The approach enables the model to generate human-like, interpretable rationales consistent with technically grounded speech perception.
4. Evaluation Tasks and Experimental Results
The SpeechLLM-as-Judges framework directly supports four evaluation task types:
A. Speech Quality Assessment
- SQ-LLM outputs dimension-wise scores and explanations for single utterances.
- Achieves average Pearson correlation coefficient (PCC) 0.476 with human ratings across eight perceptual dimensions, outperforming baseline and non-task-specific models.
B. Speech Quality Comparison
- The model produces relative and dimension-specific rationales to select a preferred utterance between two samples.
- Delivers average comparison accuracy 67.2%, surpassing general-purpose multimodal LLMs without speech-specific instruction tuning.
C. Speech Quality Improvement Suggestion
- SQ-LLM provides actionable suggestions (e.g., “reduce background noise in the first 0–0.5s segment”, “increase speaking rate”) to optimize utterances.
- Metrics such as BLEU4 (0.255), ROUGE-L, and CIDER-D exhibit consistently superior performance relative to baseline generative models on reference-based text similarity and LLM-based response quality.
D. Deepfake Speech Detection
- The model classifies utterances as bona fide or synthetic/manipulated using both acoustic and textual cues.
- Attains an Equal Error Rate (EER) of 6.25%, minDCF of 0.142, and accuracy 89%, outperforming untuned LLMs and handcrafted feature-based baselines.
The open instruction-following setup ensures robust generalization, with cross-language and cross-task consistency confirmed in ablation and test splits.
5. Interpretability and Generalization
SpeechLLM-as-Judges centers interpretability by exposing intermediate per-dimension judgments, rationales, and explicit error analysis in the evaluation trace.
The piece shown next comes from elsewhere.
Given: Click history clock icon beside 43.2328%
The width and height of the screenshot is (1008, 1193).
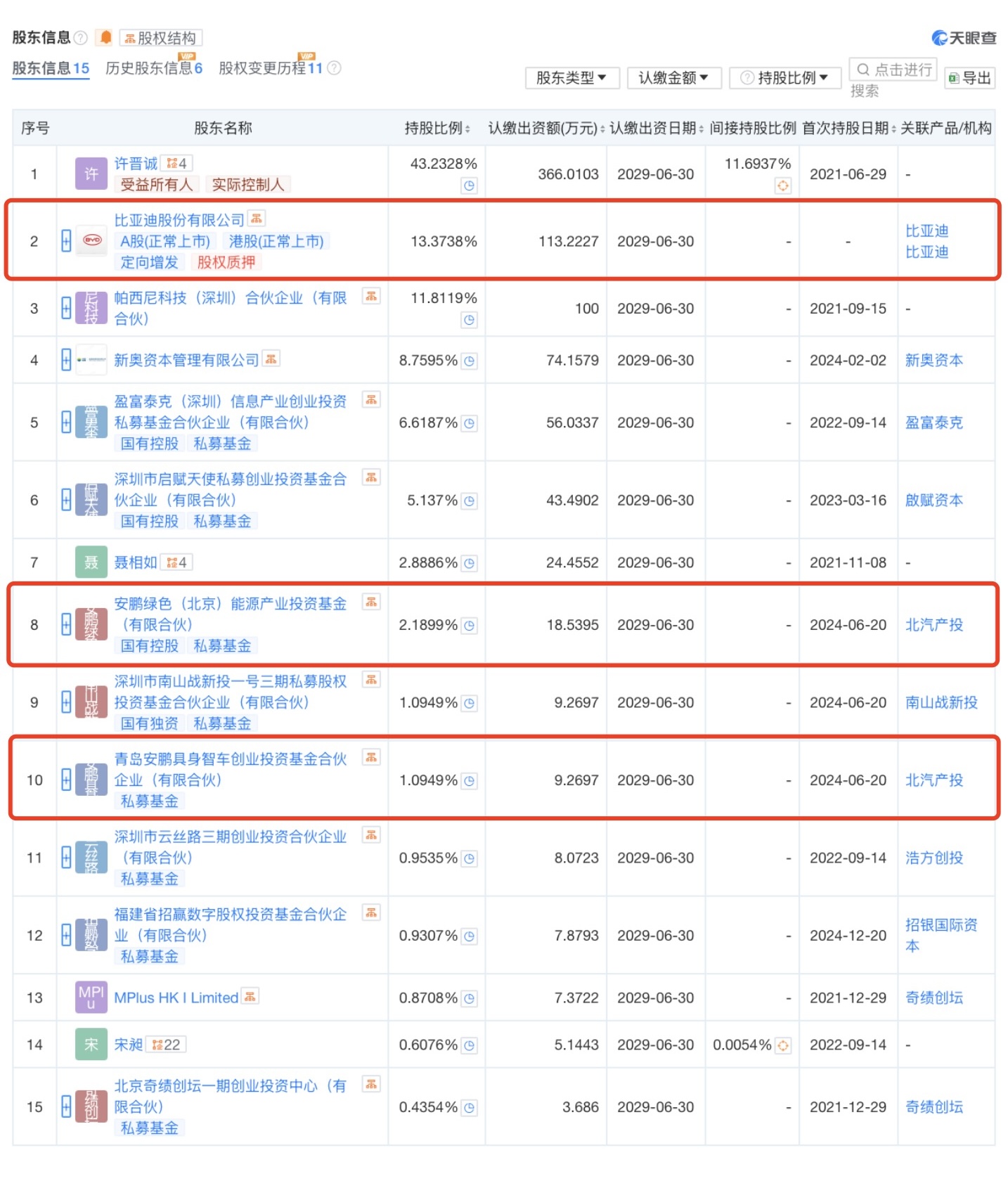Looking at the screenshot, I should [469, 186].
This stands in contrast to traditional systems that only return abstract scores, enabling in-depth understanding of which acoustic-perceptual factors (e.g., intelligibility, distortion, emotion) drive the final assessment.
Generalization is ensured through:
- Unified, cross-task instruction format.
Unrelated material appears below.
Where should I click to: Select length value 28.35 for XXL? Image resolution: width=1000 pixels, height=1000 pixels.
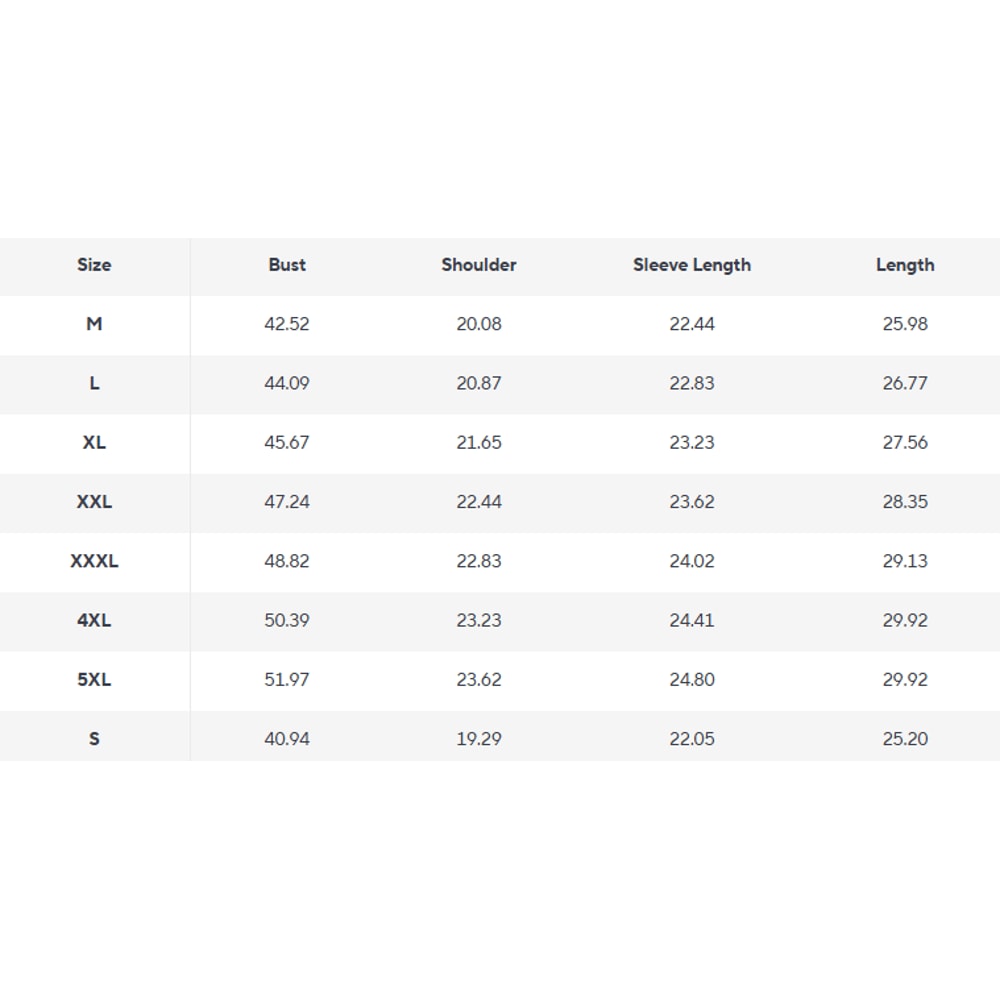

- Multi-stage training with chain-of-thought reasoning, supporting explanation-rich outputs across languages and prompt types.
- Empirical evidence that training on the SpeechEval dataset enables robust performance for Chinese, English, Japanese, and French (four representative languages) and across technical and perceptually subjective tasks.
6. Open-Source Resources and Future Prospects
Relevant resources are scheduled for open release:
- SpeechEval: 32,207 audio clips, 128,754 annotations, full evaluation protocols and metadata.
- SQ-LLM implementation: instruction tuning and reward optimization code, chain-of-thought prompting schemas, and evaluation pipeline scripts.
- Prompt templates: Structured instruction sets for general and task-specific queries.
Release venues are anticipated to include GitHub and/or dedicated project portals, offering the community a reproducible and extensible evaluation ecosystem.
Future directions may involve:
- Extending the language and attribute diversity of the SpeechEval dataset.
- Refining dimension coverage and reward signaling for even finer-grained quality assessment.
- Adapting the paradigm to new modalities (e.g., expressive audiovisual synthesis) or cross-domain judgment tasks.
7. Significance and Limitations
SpeechLLM-as-Judges establishes a new methodological direction in speech assessment by integrating LLMs as explanation-based evaluators that combine objective signal analysis with subjective reasoning in a structured, transparent manner. The framework addresses current limitations of interpretability and generalization in speech quality scoring, demonstrating measurable performance gains across diverse tasks and languages. However, the ultimate utility of such models depends on open-access training resources and continuous validation in high-variance, real-user scenarios.
This paradigm provides a foundation for speech quality evaluation pipelines that require detailed feedback, scalable annotation, and alignment with human perceptual judgments, reflecting a significant advancement in both methodology and resource availability for speech technology research (Wang et al., 16 Oct 2025).